民謡民舞少年少女全国大会

10位に入賞した奥野乃佳さん(左端)は緊張気味に表彰式へ


「請くま慢女」を堂々と熱唱する朝岡歩紀花さん


師匠を中心に喜びいっぱいの鈴木侑さん(左)と朝岡歩紀花さん

中学生の部・朝岡さん7位
全国の精鋭に混じり奮闘

 【東京】小中学生の民謡日本一を競う「令和元年度民謡民舞少年少女全国大会」(文化庁、日本民謡協会共催)が3、4日の2日間にわたって、品川区総合区民会館・きゅりあんで開催された。全国から集った精鋭たちに交じり、コンクールに奄美勢11人が出場。中学生の部で朝岡歩紀花(ほのか)さんが、見事7位に輝いたほか、2人が10位となり、2人が入賞した。
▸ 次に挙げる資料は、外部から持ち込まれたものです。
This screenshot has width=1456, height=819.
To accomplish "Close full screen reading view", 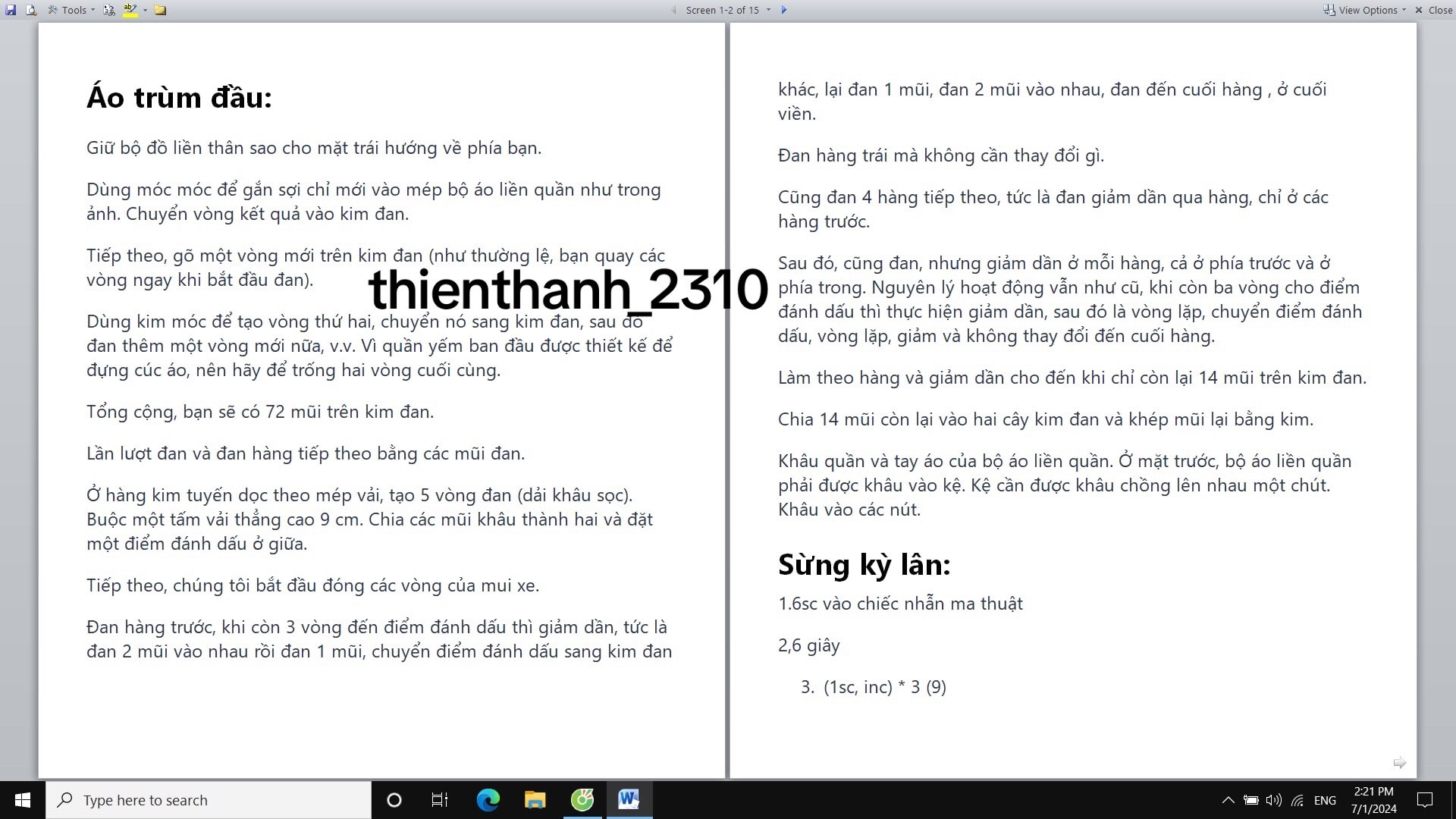I will [x=1434, y=10].
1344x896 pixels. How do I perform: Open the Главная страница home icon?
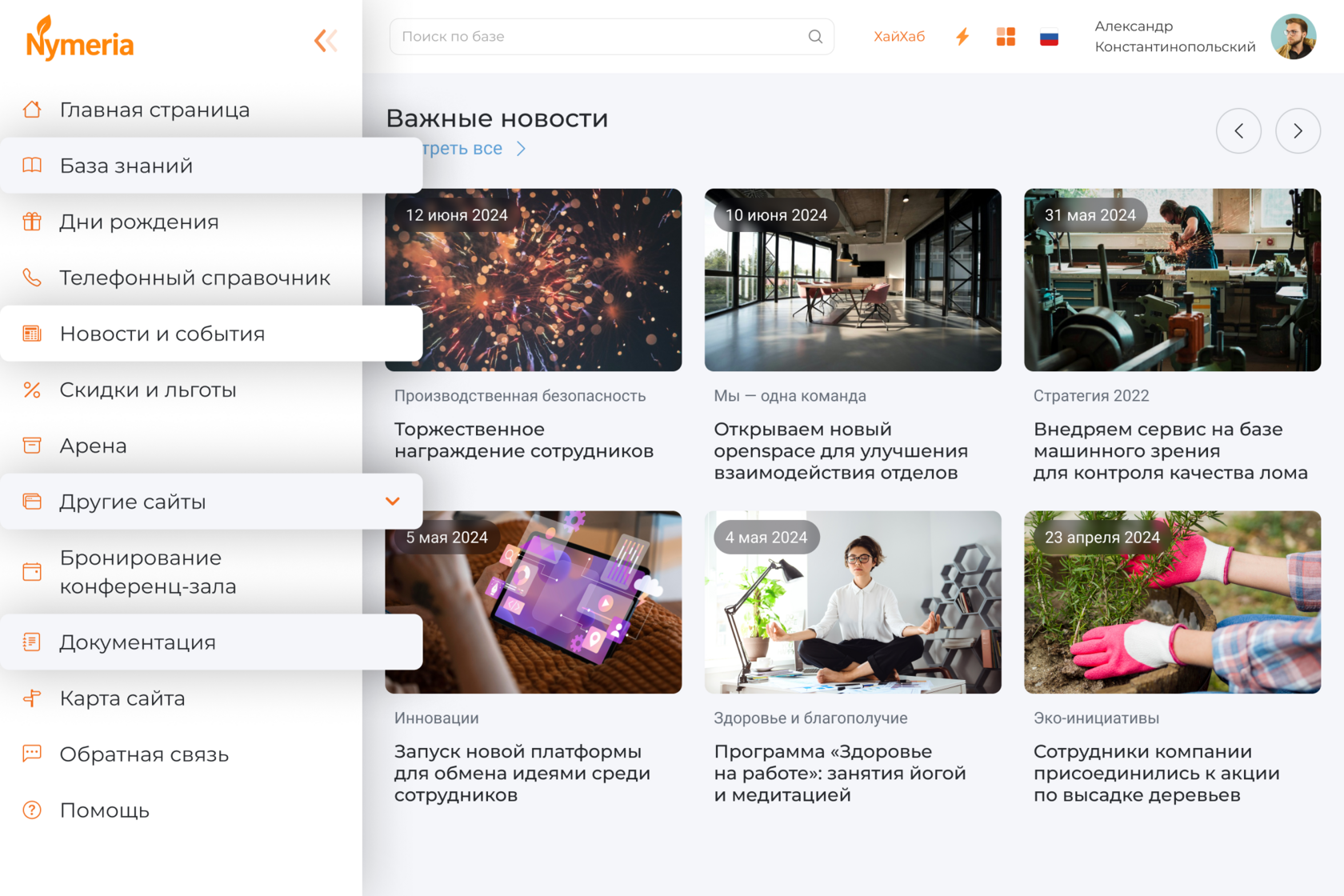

 令和初となる大舞台。全国各地の予選を勝ち抜き、民謡コンクールに出場したのは、小学1~3年の部60組(入賞は18位まで)、小学4~6年生の部72組(同24位まで)、中学生の部59組(同20位まで)。今回、奄美からの出場者の中で最高位は、「請くま慢女」を唄った朝岡歩紀花さん(山ゆり会)だった。朝岡さんは「出だしが笑顔で歌えたのがよかった。来年はもっと頑張りたい」とステージを振り返った。

 鈴木侑さん(やまゆり会)も「前回(小6)は結果を出せなかったので、最後の中3での10位は満足です」と、奄美(笠利)から駆け付けた家族と喜び合っていた。そんな二人を観客席から見守っていた山ゆり会の会主・森山ユリ子さんは、「一生懸命やった結果です。さらに頑張って上を目指してほしいですね」。愛弟子の奮闘に目を細めていた。

 また、小学4~6年生の部で奥野乃佳さん(名瀬ルリカケス会)が10位となった。ほか、入賞(優秀賞を獲得)したのは、小学1~3年の部で峰岡朋輝さん(奄美芸能徳之島)、中学生の部で、宮村祐花さん(徳之島民謡研究会)だった。

 7位が最高位にとどまった奄美勢だが、レベルが高い奄美の大会を勝ち抜いてきた才能は伝わっていたようだ。都内の50代の女性は、「艶やかな大島紬と独特の裏声に、奄美を感じられました。ぜひ訪れてみたいと思いましたね」と話し、奄美の風を堪能していた。